Posted on EPOCA: 02 Apr 2013 — Resplandy L., Bopp L., Orr J. C. & Dunne J. P., in press. Geophysical Research Letters
Consistently with the past decades observations, CMIP5 Earth System Models project highest acidification rates in subsurface waters. Using 7 ESMs, we find that high acidification rates in mode and intermediate waters (MIW) on centennial timescales (-0.0008 ± 4 × 10–5 yr–1 to -0.0023 ± 0.0001 yr–1 depending on the scenario) are predominantly explained by the geochemical effect of increasing atmospheric CO2, whereas physical and biological climate change feedbacks explain less than 10% of the simulated changes. MIW are characterized by a larger surface area to volume ratio than deep and bottom waters leading to 5 to 10 times larger carbon uptake. In addition, MIW geochemical properties result in a sensitivity to increasing carbon concentration twice larger than surface waters (Δ[H+] of +1.2 mmol.m–3 for every mmol.m–3 of dissolved carbon in MIW vs. +0.6 in surface waters).

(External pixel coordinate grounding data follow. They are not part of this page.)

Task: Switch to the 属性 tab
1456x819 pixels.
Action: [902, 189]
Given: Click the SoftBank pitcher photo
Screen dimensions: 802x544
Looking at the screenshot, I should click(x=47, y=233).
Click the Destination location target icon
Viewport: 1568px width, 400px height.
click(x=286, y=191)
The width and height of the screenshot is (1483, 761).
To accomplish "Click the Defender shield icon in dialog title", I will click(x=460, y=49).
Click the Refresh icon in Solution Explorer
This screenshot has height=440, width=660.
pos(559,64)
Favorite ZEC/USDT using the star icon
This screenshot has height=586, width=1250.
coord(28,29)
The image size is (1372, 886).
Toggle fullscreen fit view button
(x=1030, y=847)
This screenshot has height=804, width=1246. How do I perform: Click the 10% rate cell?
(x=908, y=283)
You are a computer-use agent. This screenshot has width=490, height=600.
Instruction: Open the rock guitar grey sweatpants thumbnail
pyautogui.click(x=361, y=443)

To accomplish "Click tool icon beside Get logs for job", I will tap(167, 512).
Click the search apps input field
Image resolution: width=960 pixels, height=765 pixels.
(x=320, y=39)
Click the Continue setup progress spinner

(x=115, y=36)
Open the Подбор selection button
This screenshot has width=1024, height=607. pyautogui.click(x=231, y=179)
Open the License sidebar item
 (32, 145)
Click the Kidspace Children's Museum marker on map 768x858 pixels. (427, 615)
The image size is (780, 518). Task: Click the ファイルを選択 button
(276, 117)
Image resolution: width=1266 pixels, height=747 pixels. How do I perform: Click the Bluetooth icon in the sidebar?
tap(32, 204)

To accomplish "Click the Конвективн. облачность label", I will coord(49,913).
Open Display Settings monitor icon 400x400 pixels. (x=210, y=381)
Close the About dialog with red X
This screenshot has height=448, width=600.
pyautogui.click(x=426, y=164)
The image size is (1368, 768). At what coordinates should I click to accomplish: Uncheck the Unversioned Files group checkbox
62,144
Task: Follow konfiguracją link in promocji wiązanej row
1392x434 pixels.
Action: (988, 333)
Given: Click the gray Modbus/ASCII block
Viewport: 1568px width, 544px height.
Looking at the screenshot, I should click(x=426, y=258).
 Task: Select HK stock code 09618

Low pH transported by mode and intermediate waters are likely to influence surface pH in upwelling regions decades after their isolation from the atmosphere.
Resplandy L., Bopp L., Orr J. C. & Dunne J. P., in press. Role of mode and intermediate waters in future ocean acidification: analysis of CMIP5 models.Geophysical Research Letters. Article.